### Korte opdracht
Zet alle regels van de items hieronder om in een genummerde lijst, sla de lege regels over en laat de afbeeldingen weg.

### Ruwe gegevens
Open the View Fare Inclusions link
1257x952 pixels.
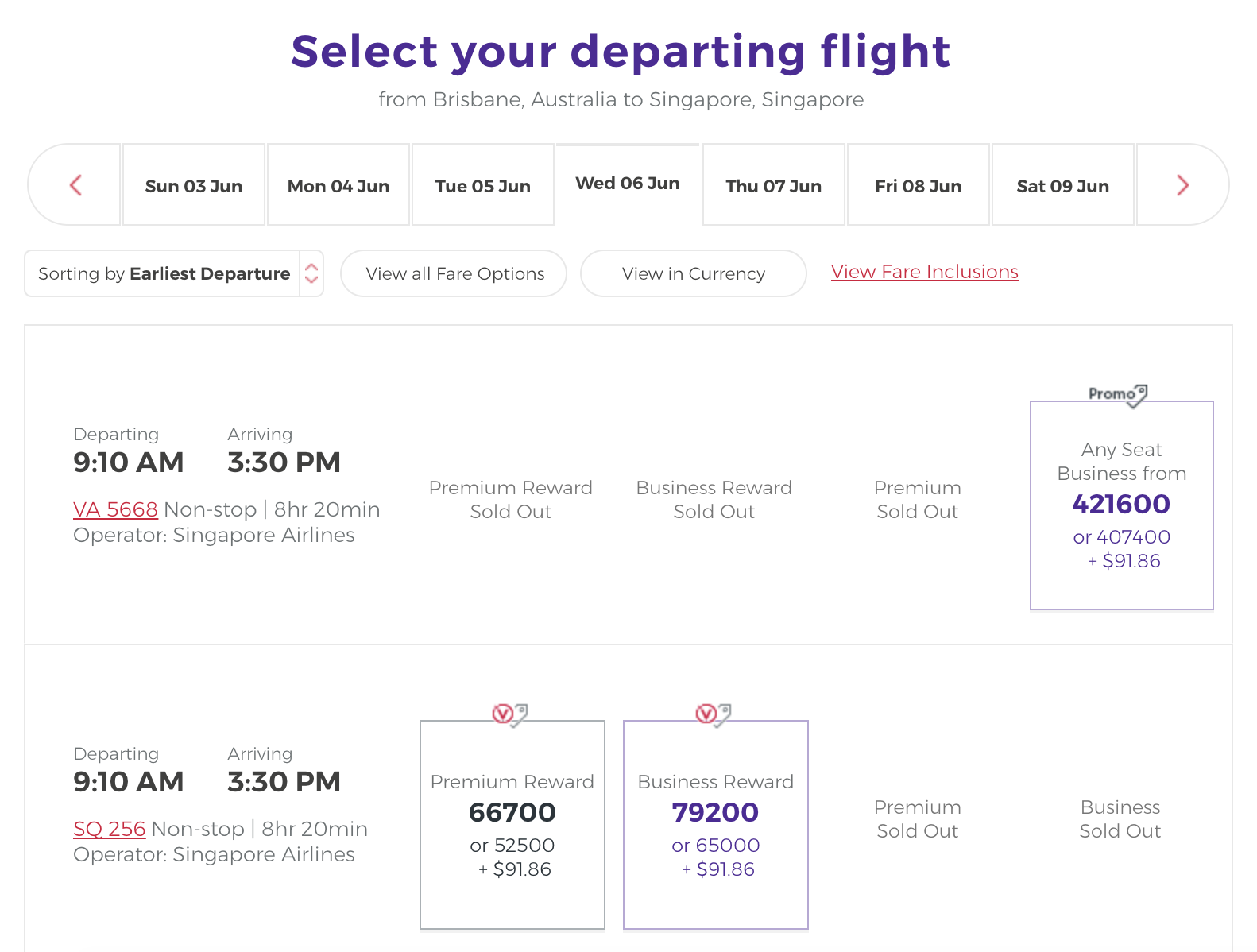point(925,272)
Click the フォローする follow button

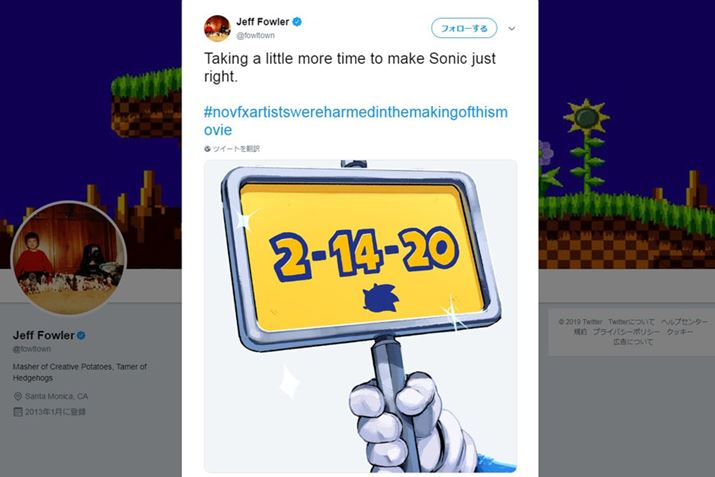click(x=464, y=28)
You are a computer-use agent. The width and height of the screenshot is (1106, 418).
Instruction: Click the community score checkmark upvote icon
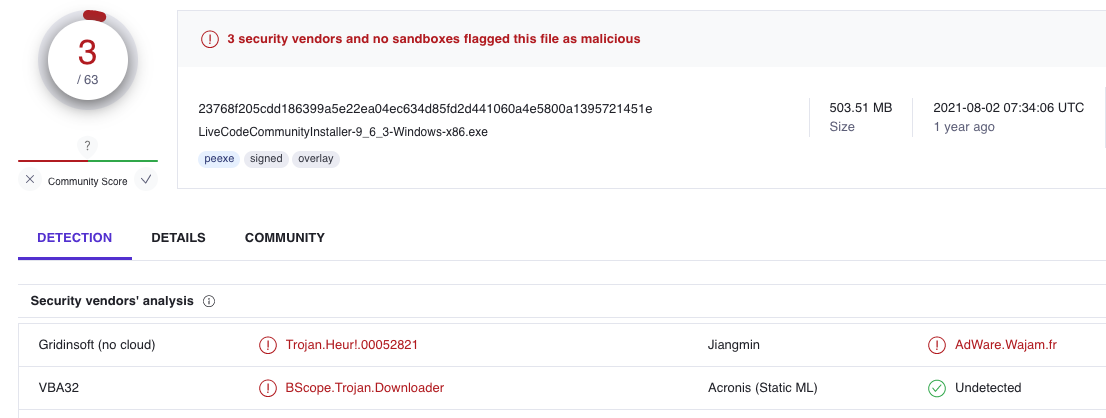click(x=146, y=180)
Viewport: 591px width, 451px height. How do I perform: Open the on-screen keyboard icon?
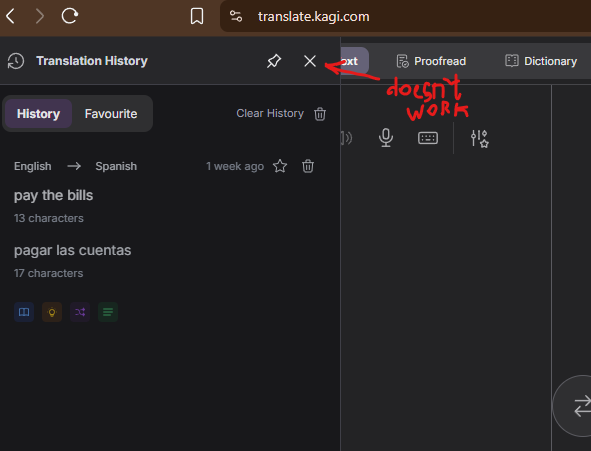pyautogui.click(x=428, y=138)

### Het resultaat
1. Open the View Fare Inclusions link
2. 1257x952 pixels.
3. point(925,272)
4. Click the フォローする follow button
5. click(x=464, y=28)
6. You are a computer-use agent. The width and height of the screenshot is (1106, 418).
7. Instruction: Click the community score checkmark upvote icon
8. click(x=146, y=180)
9. Viewport: 591px width, 451px height. How do I perform: Open the on-screen keyboard icon?
10. pyautogui.click(x=428, y=138)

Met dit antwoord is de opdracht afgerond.